Kerodon

$\Newextarrow{\xRightarrow}{5,5}{0x21D2}$
$\Newextarrow{\xhookrightarrow}{10,10}{0x21AA}$

Variant 1.1.6.24. Let $S_{\bullet }$ be a simplicial set. Then the set of connected components $\pi _0( S_{\bullet } )$ can also be described as the coequalizer of the pair of maps $d_0, d_1: S_{1}^{ \mathrm{nd} } \rightrightarrows S_0$, where $S_{1}^{\mathrm{nd} } \subseteq S_{1}$ denotes the set of nondegenerate edges of $S_{\bullet }$ (since every degenerate edge $e \in S_{1}$ automatically satisfies $d_0(e) = d_1(e)$).
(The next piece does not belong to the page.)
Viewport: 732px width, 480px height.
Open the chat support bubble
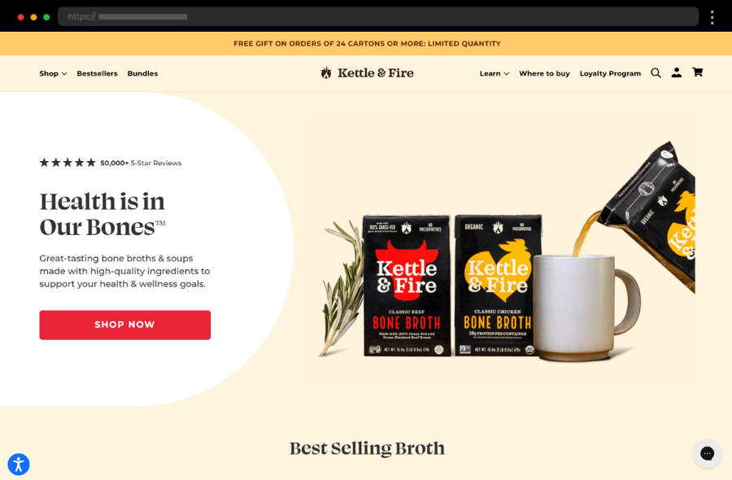coord(708,453)
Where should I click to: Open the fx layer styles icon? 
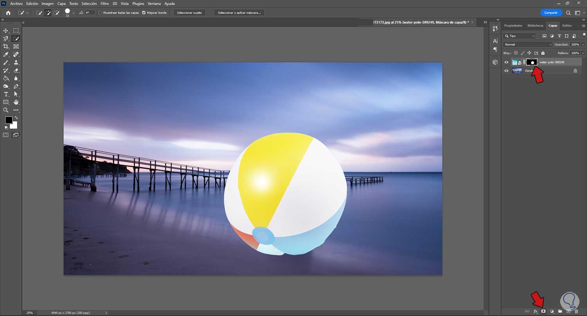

We therefore have a coequalizer diagram of sets

\[ \xymatrix { \operatorname{Edge}(G) \ar@ <.4ex>[r]^-{s} \ar@ <-.4ex>[r]_-{t} & \operatorname{Vert}(G) \ar [r] & \pi _0(S_{\bullet }),} \]

where $G = \mathrm{Gr}(S_{\bullet } )$ is the directed graph of Example 1.1.5.4. In other words, we can identify $\pi _0( S_{\bullet } )$ with the set of connected components of $G$, in the usual graph-theoretic sense.